Niesel, a former student of Karl Barth and one of the signatories of the Declaration, concluded that there was a general unwillingness by the German people to accept responsibility for the Nazi rule. As Hockenos puts it:

The righteous intermingling of self-justification and self-pity was as important a factor in creating a hostile environment for a public confession as were postwar fears of another Versailles or Allied charges of collective guilt.

One German churchman reflected on his contacts with his Swiss church comrades as those were renewed after the war; they had remained in contact even during the war, but there were boundaries still to overcome after the war's end. His reflections are revealing, both for the revelation and articulation of those boundaries and of his own post-war attitude of "helplessness" in the face of totalitarianism, his underlying premise that individual Germans could do nothing because the obstacles imposed by Nazi totalitarianism were simply too great, so the clergy had no choice but to collaborate:

The accusation was that we had survived.... for them that was treachery. They couldn't understand that, under a totalitarian system, one has to make compromises... one has to have a certain flexibility... they couldn't understand any of this.... I was elected by the Swiss delegates to the governing council.... me, as a German!"... That moved me greatly... the bridge was truly there again.

Many Germans raised the practical objection that the Declaration would be interpreted by the Allies as an expression of collective guilt, which would in turn justify harsh treatment by the Allies in the postwar world. Most Protestants were willing to admit some degree of responsibility, provided that the Allies reciprocated and admitted their own wrongdoing.

In letter after letter the same cry of resentment is heard. To most Germans the suffering itself was punishment enough for whatever share of guilt Germans bore....since the Allies also committed war crimes, this fact should somehow lessen the gravity of the crimes committed by Germany.

Others, who saw the Declaration more in theological than in practical or political terms, recognized that confession is made before God and not before men, and that such "conditional confessions" were theologically wrong-headed and misunderstood the meaning of Christian confession. As one Protestant rather wryly noted, neither the Allies nor the World Council of Churches "are our father confessor."

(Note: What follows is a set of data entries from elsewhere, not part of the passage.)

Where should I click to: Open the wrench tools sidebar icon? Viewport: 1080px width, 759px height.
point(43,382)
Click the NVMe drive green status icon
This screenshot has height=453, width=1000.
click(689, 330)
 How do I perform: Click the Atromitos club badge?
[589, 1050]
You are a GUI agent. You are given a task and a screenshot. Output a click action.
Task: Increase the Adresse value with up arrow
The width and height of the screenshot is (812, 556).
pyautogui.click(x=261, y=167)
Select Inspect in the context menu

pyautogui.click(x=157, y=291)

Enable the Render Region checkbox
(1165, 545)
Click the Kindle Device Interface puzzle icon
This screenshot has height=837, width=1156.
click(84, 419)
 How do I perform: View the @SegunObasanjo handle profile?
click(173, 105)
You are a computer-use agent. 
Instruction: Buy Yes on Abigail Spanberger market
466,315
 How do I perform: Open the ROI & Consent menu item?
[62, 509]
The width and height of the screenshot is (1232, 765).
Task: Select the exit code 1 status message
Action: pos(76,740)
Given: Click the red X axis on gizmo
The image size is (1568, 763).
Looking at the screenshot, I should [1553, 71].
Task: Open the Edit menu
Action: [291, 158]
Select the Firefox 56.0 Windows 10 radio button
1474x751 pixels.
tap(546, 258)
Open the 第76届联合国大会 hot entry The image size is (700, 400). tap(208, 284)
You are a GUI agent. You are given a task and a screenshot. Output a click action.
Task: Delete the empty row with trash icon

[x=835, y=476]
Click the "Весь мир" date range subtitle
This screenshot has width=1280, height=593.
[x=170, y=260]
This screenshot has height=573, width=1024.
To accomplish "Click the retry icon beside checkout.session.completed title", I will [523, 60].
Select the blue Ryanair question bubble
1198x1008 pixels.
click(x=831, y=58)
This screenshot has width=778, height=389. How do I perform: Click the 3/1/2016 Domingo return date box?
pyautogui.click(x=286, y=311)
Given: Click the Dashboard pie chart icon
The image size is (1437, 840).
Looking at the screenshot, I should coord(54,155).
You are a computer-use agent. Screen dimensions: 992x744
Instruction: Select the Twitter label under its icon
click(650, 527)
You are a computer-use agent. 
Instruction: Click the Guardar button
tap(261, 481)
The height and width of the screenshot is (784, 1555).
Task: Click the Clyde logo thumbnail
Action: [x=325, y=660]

Hockenos identifies three basic reasons that Germans were reluctant to confess wrongdoing:

  • Many Germans had in fact supported the Nazis and were in fact unrepentant. Their racist and nationalist mentality was intact, perhaps even heightened by the defeat which triggered feelings of anger and resentment.
  • The nature and extent of the Nazi barbarities was difficult to comprehend, even for some of those who participated in them. Bystanders were reluctant to take responsibility for a campaign that was, in both quantitative and moral terms, nearly incomprehensible.
  • Germans were suffering also and they naturally gave priority to their own suffering.